Tres por ciento democrático
Para ponderar el grave peligro que se cierne sobre la democracia mexicana, considérese la siguiente estadística. En los 681 años transcurridos desde la fundación del imperio azteca (1325 d. C.) hasta nuestros días, México ha vivido 196 bajo una teocracia indígena, 289 bajo la monarquía absoluta de España, 106 bajo dictaduras personales o de partido, 68 años sumido en guerras civiles o revoluciones, y sólo 22 años en democracia.
Este modesto tres por ciento democrático -vale la pena repetirlo- corresponde a tres etapas, muy distanciadas entre sí: once años en la segunda mitad del siglo XIX, once meses a principio del XX, y la década de 1996 a 2006. En el primer caso, el orden constitucional establecido por Benito Juárez y Sebastián Lerdo de Tejada fue derrocado por el golpe de Estado de Porfirio Díaz. En el segundo episodio, otro golpe de Estado orquestado por Victoriano Huerta derrocó al presidente Francisco I. Madero. Esta tercera etapa, ¿será definitiva o correrá la suerte de las anteriores?

•••

◆ Planteamiento A ◆
Indique cuántas líneas de los registros contienen la palabra "agent". Responda únicamente con el número.
Los registros no guardan relación alguna con el texto.

◆ Datos proporcionados ◆
•••

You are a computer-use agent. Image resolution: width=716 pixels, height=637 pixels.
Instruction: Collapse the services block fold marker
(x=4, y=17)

•••

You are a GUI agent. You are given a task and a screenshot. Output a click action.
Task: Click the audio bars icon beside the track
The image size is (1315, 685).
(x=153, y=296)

•••

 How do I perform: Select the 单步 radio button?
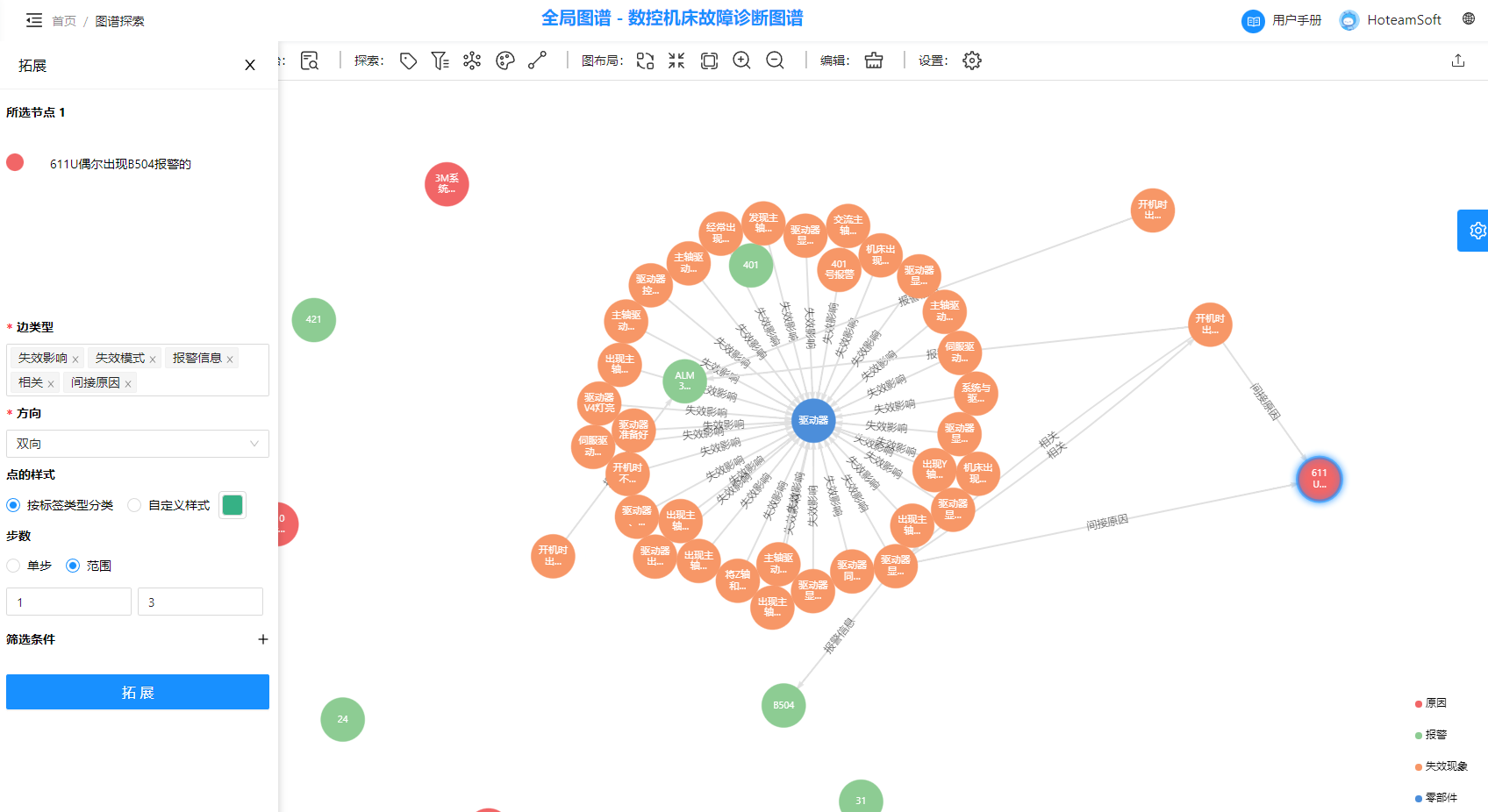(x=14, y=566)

•••

◆ Planteamiento B ◆
Enumere a todas las personas que se mencionan por su nombre en el texto sobre la democracia mexicana.

◆ Resultado del ejercicio A ◆
2

◆ Resultado del ejercicio B ◆
- Benito Juárez
- Sebastián Lerdo de Tejada
- Porfirio Díaz
- Victoriano Huerta
- Francisco I. Madero